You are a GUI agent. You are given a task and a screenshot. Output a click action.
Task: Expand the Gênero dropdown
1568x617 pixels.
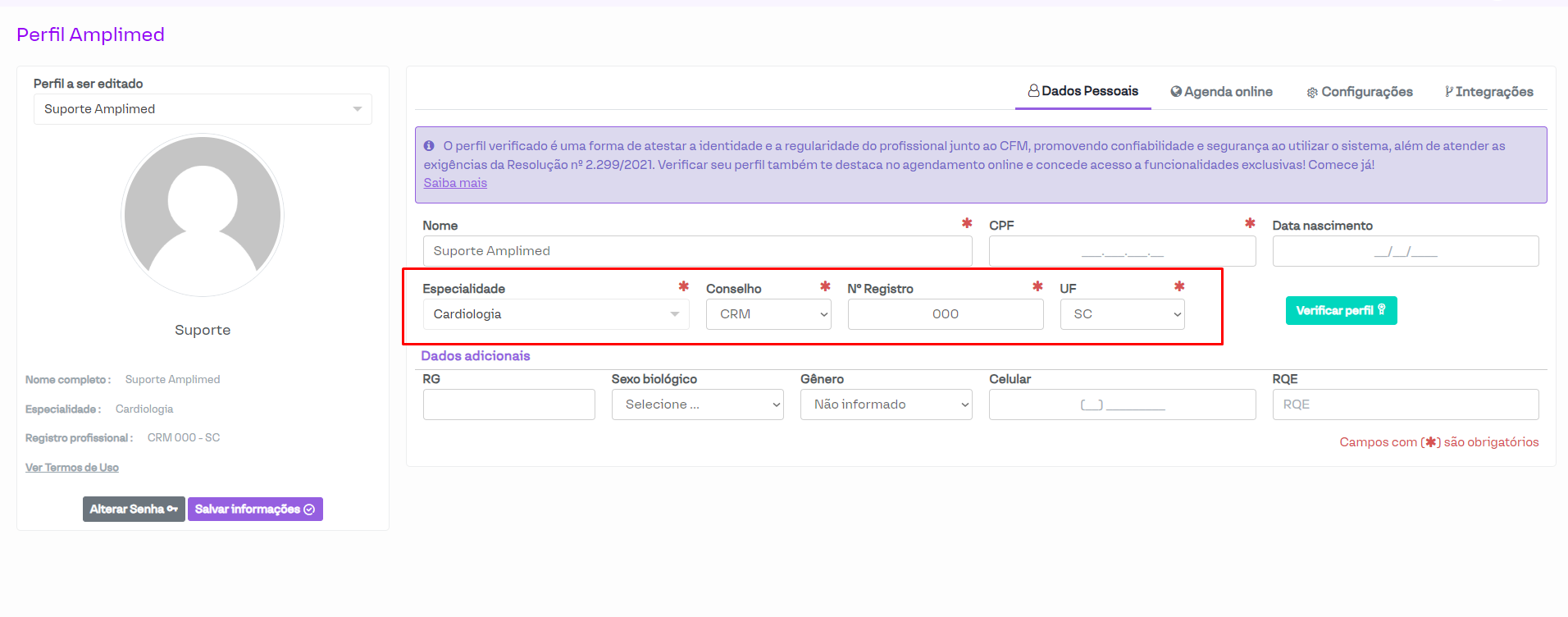coord(886,404)
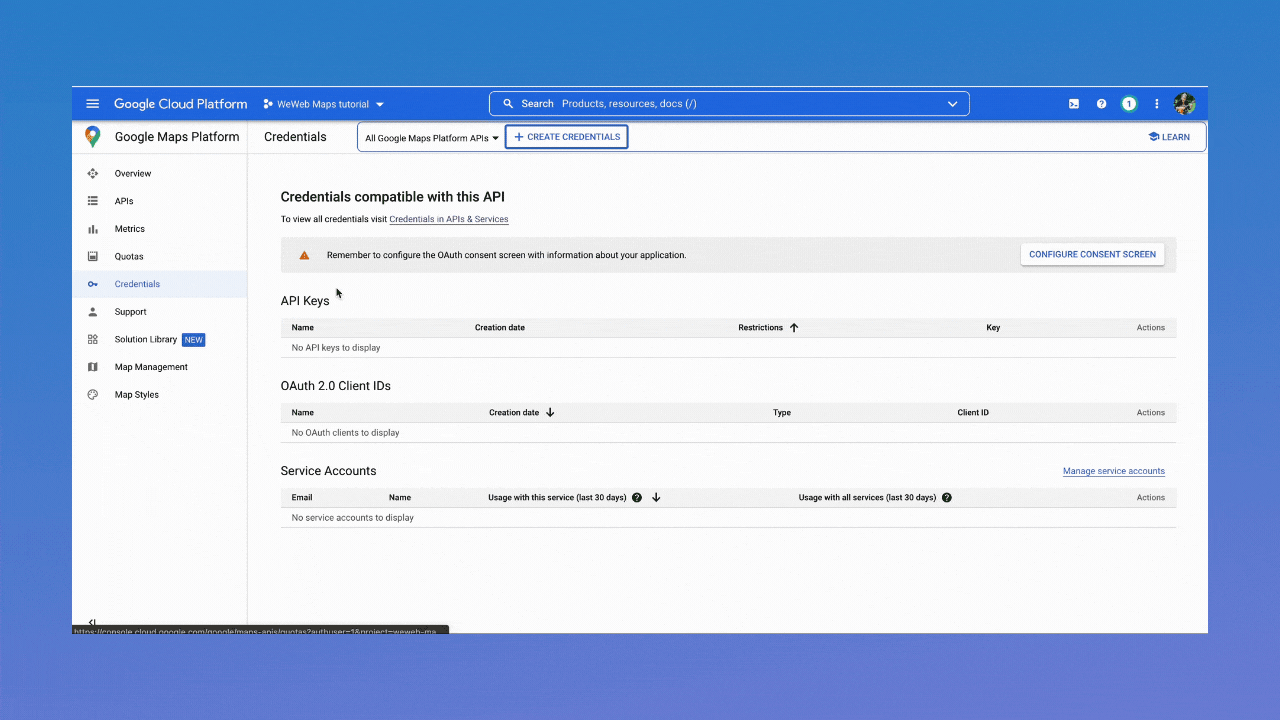Image resolution: width=1280 pixels, height=720 pixels.
Task: Open the search scope dropdown arrow
Action: pos(952,103)
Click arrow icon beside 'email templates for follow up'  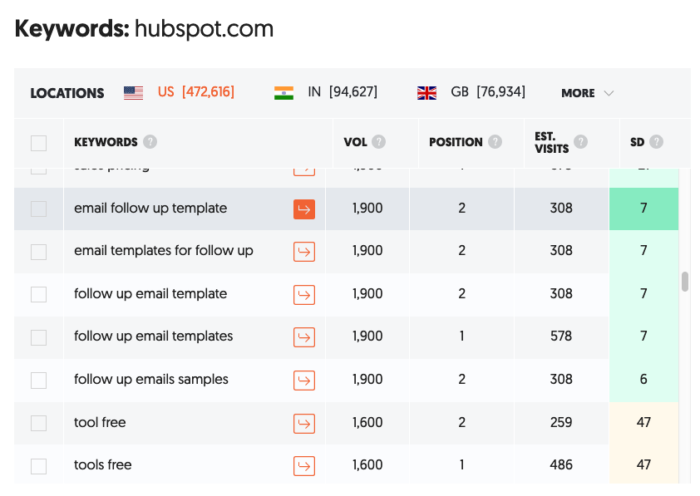click(x=304, y=251)
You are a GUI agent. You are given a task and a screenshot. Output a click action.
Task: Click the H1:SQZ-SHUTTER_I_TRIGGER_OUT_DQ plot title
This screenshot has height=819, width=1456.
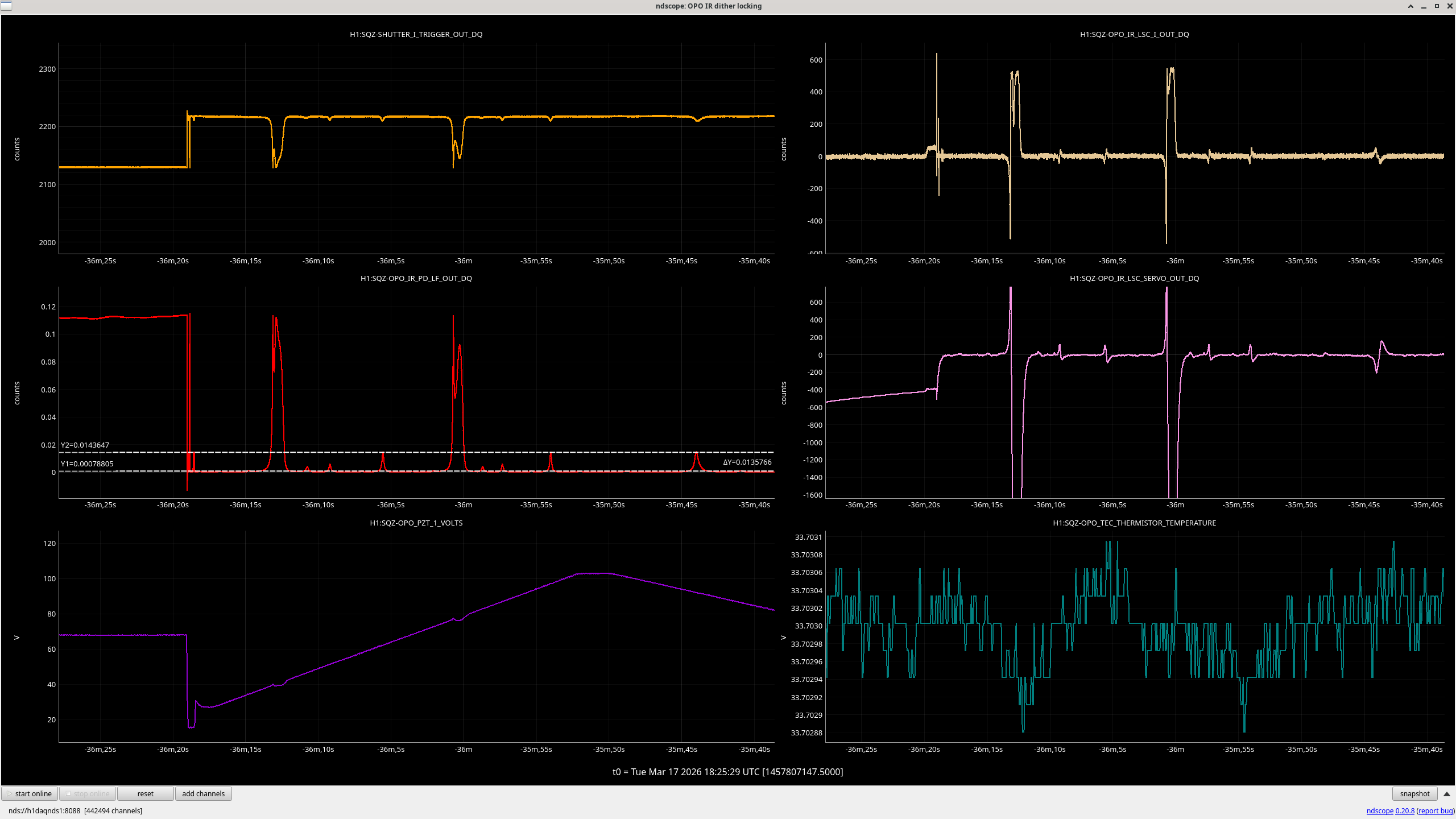[416, 34]
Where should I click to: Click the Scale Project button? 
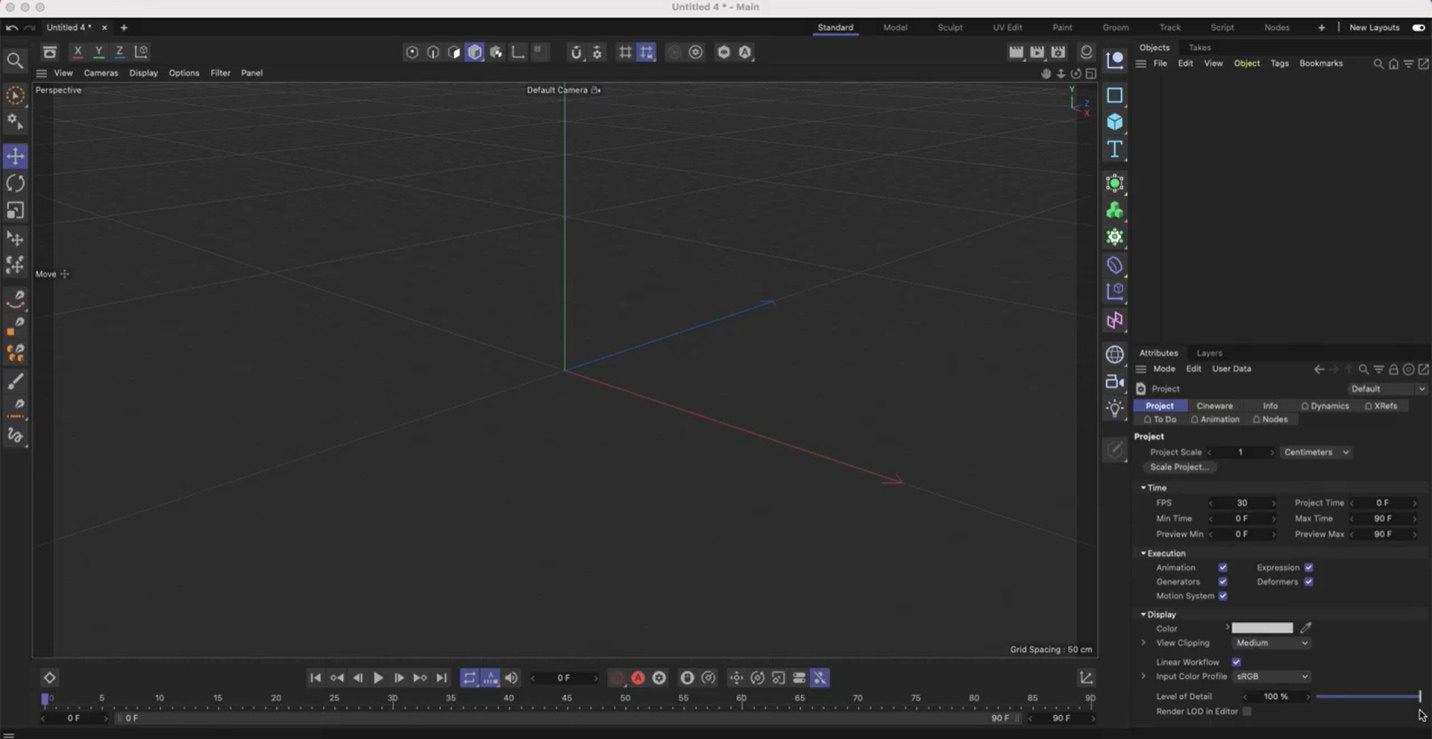(x=1179, y=467)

---------------

[Given instruction]
Write out the lines word for word, starting at the line that contains "Where should I" and ending at the last of the lines above, both ends included. Leave out the pictures.

[Solution to the exercise]
Where should I click to: Click the Scale Project button? 
(x=1179, y=467)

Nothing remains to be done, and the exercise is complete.